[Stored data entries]
===

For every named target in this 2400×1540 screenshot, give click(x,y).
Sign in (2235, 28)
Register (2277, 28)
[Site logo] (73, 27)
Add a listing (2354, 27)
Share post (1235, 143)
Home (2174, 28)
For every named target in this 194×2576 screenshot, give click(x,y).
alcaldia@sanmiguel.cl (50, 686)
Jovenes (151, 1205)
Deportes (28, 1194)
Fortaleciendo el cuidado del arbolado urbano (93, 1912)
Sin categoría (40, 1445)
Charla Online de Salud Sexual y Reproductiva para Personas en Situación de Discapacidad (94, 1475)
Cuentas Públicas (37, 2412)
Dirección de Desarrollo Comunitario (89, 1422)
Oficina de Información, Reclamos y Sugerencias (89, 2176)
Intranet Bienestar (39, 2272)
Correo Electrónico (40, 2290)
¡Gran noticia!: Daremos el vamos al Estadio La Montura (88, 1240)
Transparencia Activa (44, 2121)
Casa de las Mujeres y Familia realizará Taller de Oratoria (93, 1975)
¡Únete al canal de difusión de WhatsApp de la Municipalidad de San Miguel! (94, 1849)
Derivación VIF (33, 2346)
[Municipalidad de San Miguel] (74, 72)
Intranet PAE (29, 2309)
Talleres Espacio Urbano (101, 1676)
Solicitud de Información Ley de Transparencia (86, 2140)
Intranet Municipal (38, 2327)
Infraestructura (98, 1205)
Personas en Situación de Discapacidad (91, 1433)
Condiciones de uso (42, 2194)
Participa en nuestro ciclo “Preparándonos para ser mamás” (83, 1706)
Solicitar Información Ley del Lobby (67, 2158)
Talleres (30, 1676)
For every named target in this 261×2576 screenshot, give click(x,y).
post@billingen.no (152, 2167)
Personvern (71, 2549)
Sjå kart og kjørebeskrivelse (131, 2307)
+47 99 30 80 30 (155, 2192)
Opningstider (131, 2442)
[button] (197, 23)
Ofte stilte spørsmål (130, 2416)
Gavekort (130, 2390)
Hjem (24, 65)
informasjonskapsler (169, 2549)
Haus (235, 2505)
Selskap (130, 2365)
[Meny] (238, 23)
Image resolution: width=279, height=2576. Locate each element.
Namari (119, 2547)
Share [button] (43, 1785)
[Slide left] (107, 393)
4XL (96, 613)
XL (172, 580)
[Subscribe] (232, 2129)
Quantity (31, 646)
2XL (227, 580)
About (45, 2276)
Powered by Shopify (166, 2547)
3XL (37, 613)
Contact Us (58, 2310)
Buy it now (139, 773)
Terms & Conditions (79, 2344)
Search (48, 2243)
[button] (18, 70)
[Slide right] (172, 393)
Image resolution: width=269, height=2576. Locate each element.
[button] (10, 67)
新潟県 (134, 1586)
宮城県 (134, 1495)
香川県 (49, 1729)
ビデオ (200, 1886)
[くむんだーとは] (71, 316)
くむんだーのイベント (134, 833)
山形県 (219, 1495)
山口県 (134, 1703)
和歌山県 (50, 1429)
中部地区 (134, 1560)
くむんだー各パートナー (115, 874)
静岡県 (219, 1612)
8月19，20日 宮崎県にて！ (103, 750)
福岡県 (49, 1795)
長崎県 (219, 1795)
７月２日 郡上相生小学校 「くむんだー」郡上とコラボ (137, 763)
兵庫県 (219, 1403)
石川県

===

The answer is the run of lines above from the line containing "Derivación VIF (33, 2346)" through the line containing "Buy it now (139, 773)", copied exactly and alone.

Exercise result ::
Derivación VIF (33, 2346)
[Municipalidad de San Miguel] (74, 72)
Intranet PAE (29, 2309)
Talleres Espacio Urbano (101, 1676)
Solicitud de Información Ley de Transparencia (86, 2140)
Intranet Municipal (38, 2327)
Infraestructura (98, 1205)
Personas en Situación de Discapacidad (91, 1433)
Condiciones de uso (42, 2194)
Participa en nuestro ciclo “Preparándonos para ser mamás” (83, 1706)
Solicitar Información Ley del Lobby (67, 2158)
Talleres (30, 1676)
For every named target in this 261×2576 screenshot, give click(x,y).
post@billingen.no (152, 2167)
Personvern (71, 2549)
Sjå kart og kjørebeskrivelse (131, 2307)
+47 99 30 80 30 (155, 2192)
Opningstider (131, 2442)
[button] (197, 23)
Ofte stilte spørsmål (130, 2416)
Gavekort (130, 2390)
Hjem (24, 65)
informasjonskapsler (169, 2549)
Haus (235, 2505)
Selskap (130, 2365)
[Meny] (238, 23)
Image resolution: width=279, height=2576. Locate each element.
Namari (119, 2547)
Share [button] (43, 1785)
[Slide left] (107, 393)
4XL (96, 613)
XL (172, 580)
[Subscribe] (232, 2129)
Quantity (31, 646)
2XL (227, 580)
About (45, 2276)
Powered by Shopify (166, 2547)
3XL (37, 613)
Contact Us (58, 2310)
Buy it now (139, 773)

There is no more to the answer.